Extrait du texte »
Le Faar met en lumière d’autres récits

Une association qui aide les projets inclusifs

Face au manque de diversité dans le monde du spectacle, le FAAR (Fonds d’aide pour des arts vivants responsables) accompagne les artistes qui défendent l’égalité, l’inclusion des minorités et l’écoresponsabilité. Il espère ainsi faire émerger des récits que nous avons moins l’habitude d’entendre.

Vanasay Khamphommala questionne les normes - Photo © Pauline Le Goff

Vanasay Khamphommala questionne les normes – Photo © Pauline Le Goff

Une silhouette aux longs cheveux noirs se détache dans le décor sans couleur des Plateaux sauvages, une salle du XXe arrondissement de la capitale. Seule sur scène, le corps gracile piégé par une robe de mariée, Vanasay Khamphommala a tout de l’épouse modèle, à ceci près qu’une fine moustache trace au milieu de son visage une ligne indélébile entre elle et les archétypes féminins. Il est bien question d’amour dans ce spectacle présenté en septembre 2022 à Paris, mais nous sommes loin des figures imposées.

Extrait des données »
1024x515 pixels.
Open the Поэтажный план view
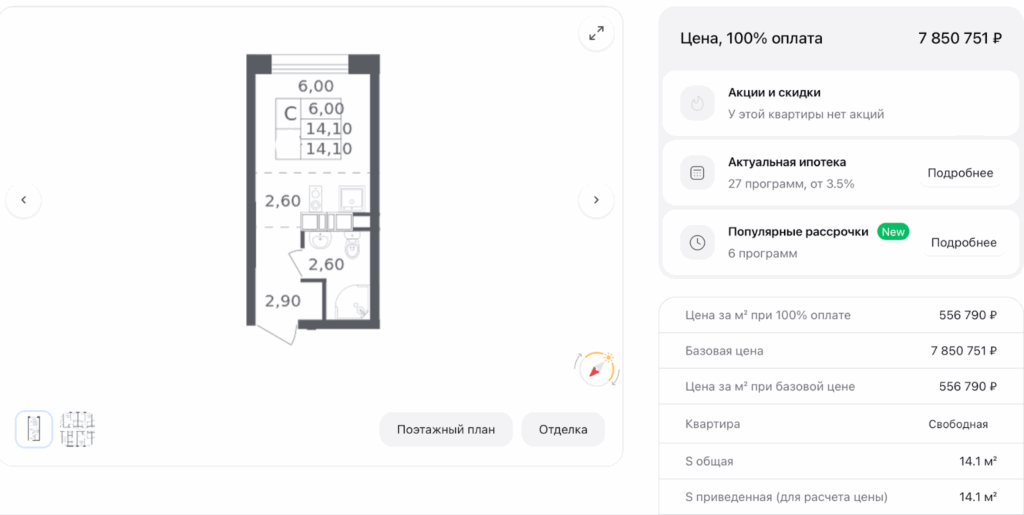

Série d'exercices »
1. Réécris le passage de l'extrait sur le FAAR allant de « Face au manque » jusqu'à « moins l’habitude d’entendre. » inclus, en remplaçant « artistes » par « créateurs ».
2. D'après l'extrait sur le FAAR, que signifie le sigle FAAR ?
Appuie-toi uniquement sur l'extrait sur le FAAR.

Les solutions »
1.
Face au manque de diversité dans le monde du spectacle, le FAAR (Fonds d’aide pour des arts vivants responsables) accompagne les créateurs qui défendent l’égalité, l’inclusion des minorités et l’écoresponsabilité. Il espère ainsi faire émerger des récits que nous avons moins l’habitude d’entendre.

2. Fonds d'aide pour des arts vivants responsables.